Primary endpoint met with therapy for transthyretin cardiomyopathy
The Tafamidis Phase 3 Transthyretin Cardiomyopathy (ATTR-ACT) study evaluating tafamidis for the treatment of transthyretin cardiomyopathy met its primary endpoint, demonstrating a statistically significant reduction in the combination of all-cause mortality and frequency of cardiovascular-related hospitalizations compared to placebo at 30 months. The preliminary safety data showed that tafamidis was generally well tolerated in this population and no new safety signals were identified.
The ATTR-ACT study was designed to assess clinically meaningful outcomes for the use of tafamidis as a treatment for patients with transthyretin cardiomyopathy, a rare, fatal, and underdiagnosed condition associated with progressive heart failure. The average life expectancy for people with transthyretin cardiomyopathy is 3 to 5 years from diagnosis. The prevalence of transthyretin cardiomyopathy is presently unknown; however, it is estimated that less than 1% of people with the disease are diagnosed. Currently, there are no approved pharmacological medications specifically indicated for treating transthyretin cardiomyopathy.
ATTR-ACT is a Phase 3 international, multicenter, double-blind, placebo-controlled, randomized, 3-arm clinical study in 441 patients that investigated the efficacy, safety, and tolerability of an oral daily dose of 20 mg or 80 mg tafamidis meglumine capsules compared to placebo. Tafamidis meglumine is a specific stabilizer of transthyretin.
The ATTR-ACT study included both patients with the variant, or hereditary, form of the disease, and those with the wild-type form, which is not hereditary and may occur as people age.
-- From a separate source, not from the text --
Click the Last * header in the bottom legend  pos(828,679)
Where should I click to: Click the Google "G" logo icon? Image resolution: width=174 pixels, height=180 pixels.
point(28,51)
The primary analysis of the study, which compared tafamidis to placebo, was the hierarchical combination of all-cause mortality and frequency of cardiovascular-related hospitalizations over a 30-month period in patients with transthyretin cardiomyopathy.
In 2011, tafamidis was granted orphan drug designation for transthyretin cardiomyopathy in both the EU and US. In June 2017, the US Food and Drug Administration (FDA) granted Fast Track designation to tafamidis for transthyretin cardiomyopathy; additionally, in March 2018, the Ministry of Labor Health and Welfare in Japan granted SAKIGAKE designation to tafamidis for this indication.